The problem with CSV is it doesn’t specify encoding at the data layer. Somewhat counterintuitively since it has the word “comma” in its name.

No it’s more correctly thought of as a protocol for representing tabular structures as “delimited text”, but DTTF doesn’t have the same ring to it unfortunately.

This faffing around specifics makes CSV as a concept more flexible and “well defined enough” for its main user base, at the cost of simplicity and portability.

kazinator · 2024-04-22T15:55:21 1713801321

The CSV RFC is oriented toward CSV being a MIME type. The line separator in CSV is required to be CR-LF. This can occur in the middle of a quoted datum, and the spec doesn't say whether it represents an abstract newline character or those two literal bytes.

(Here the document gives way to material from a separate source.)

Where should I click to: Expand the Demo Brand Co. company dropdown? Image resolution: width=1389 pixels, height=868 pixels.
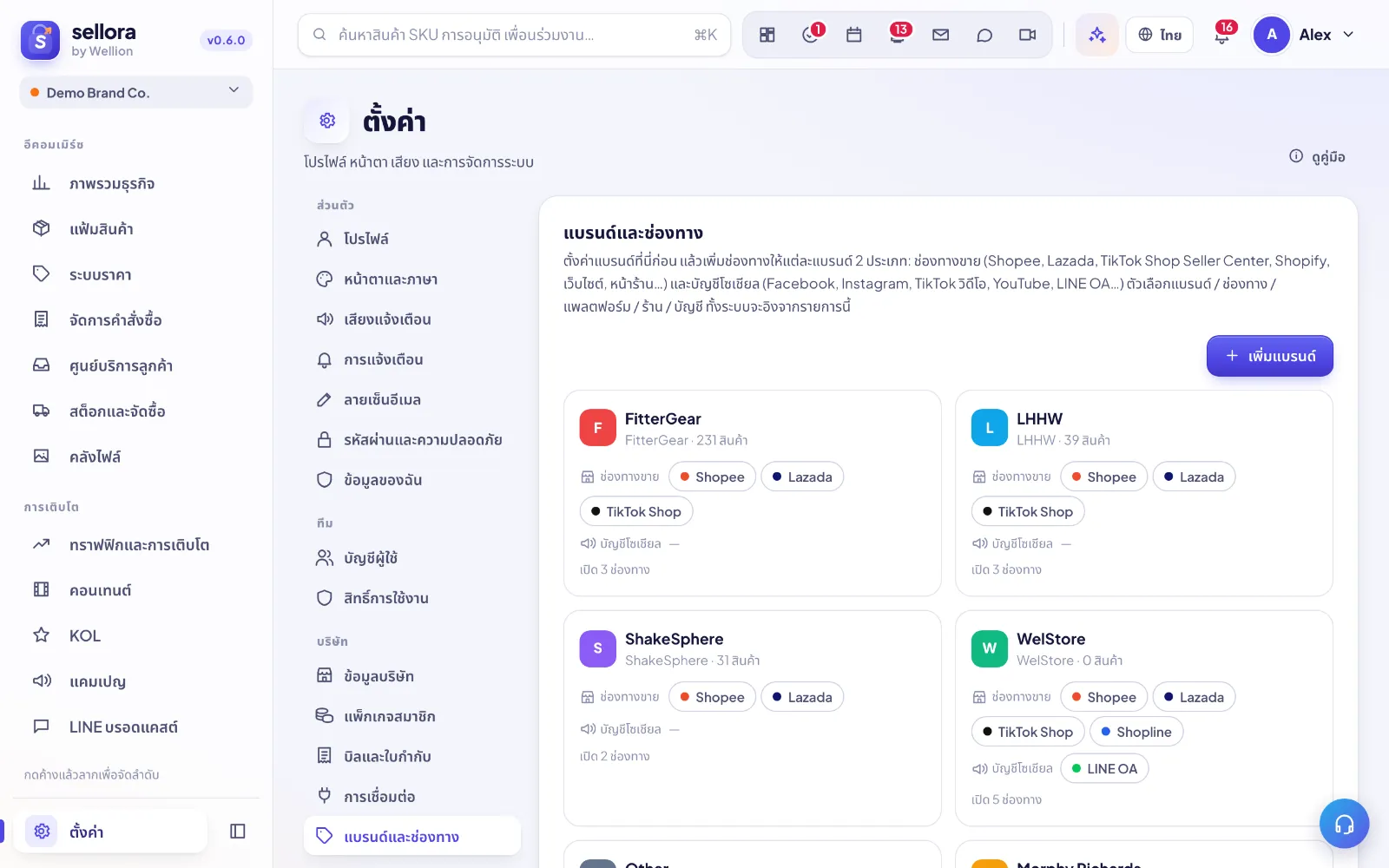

rusk · 2024-04-22T17:20:34 1713806434

My understanding was this would terminate the record unless enclosed by “encapsulators”, whereupon indeed it would be interpreted as literal text.

Though defined as CRLF in the RFC, presumably for interoperability, you are typically free to define alternative record separators, as well as field separators and encapsulators, and most modern implementations would be smart enough to work with this.

gopher_space · 2024-04-22T19:07:30 1713812850

> With CSV you have to guess at what the delimiter is, you have to guess if the first row are column names, you have to guess what each element is (string, date, integer, etc), you have to guess how escaped characters are represented.

I don't think I've been in a situation where I wasn't either writing the export I'm ingesting in CSV because everything else is in CSV, or automatically rectifying imports based on earlier discovery because I didn't have a choice.

IMHO the biggest problem with CSV is that the schema you need exists as a poorly converted and maintained Word doc in a "Beware of the Leopard" location.

samatman · 2024-04-22T18:59:38 1713812378

It's interesting to imagine a counterfactual world: in this world, "JSON" data is lousy with non-spec-compliant data. Single-quoted strings, bare keys, arrays with no commas, EBCDIC, everyone hates it, no one can get rid of it.

Meanwhile every CSV is pristine RFC 4180. You'd be laughed out of the room if you tried to fob off anything else as CSV.

There are reasons we're in this world and not that one, but the reasons aren't obvious.

bazoom42 · 2024-04-22T13:28:07 1713792487

CSV is not standardized, it might use comma or semicolon as seperator, there are different conventions for quoting and escaping, headers might be included or not.

JSON is also hierarchical which makes it appropriate for a wider range of data structures.

That said, I’m not sure there is any agreed upon standard for representing data tables in JSON, so it might not be any better for the CSV use case.

rusk · 2024-04-22T13:40:37 1713793237

I think most people hold RFC-4180 to be the CSV standard, even if it’s not officially a standard. It is sufficiently parametrised to suit all variants while at the same time providing a language and structure that is portable across all.

Don’t get hung up on the fact that RFC’s aren’t officially standards. It’s a publicly accessible standard which many people fall back on as a reference, which is more than you can say for a lot of ISO standards.

marcosdumay · 2024-04-22T18:16:50 1713809810

Oh, you can hold it all you want, popular implementations still break it.

SkyPuncher · 2024-04-22T20:54:38 1713819278

Exactly, the files my users submit are rarely spec compliant. I have to process them properly regardless of correctness.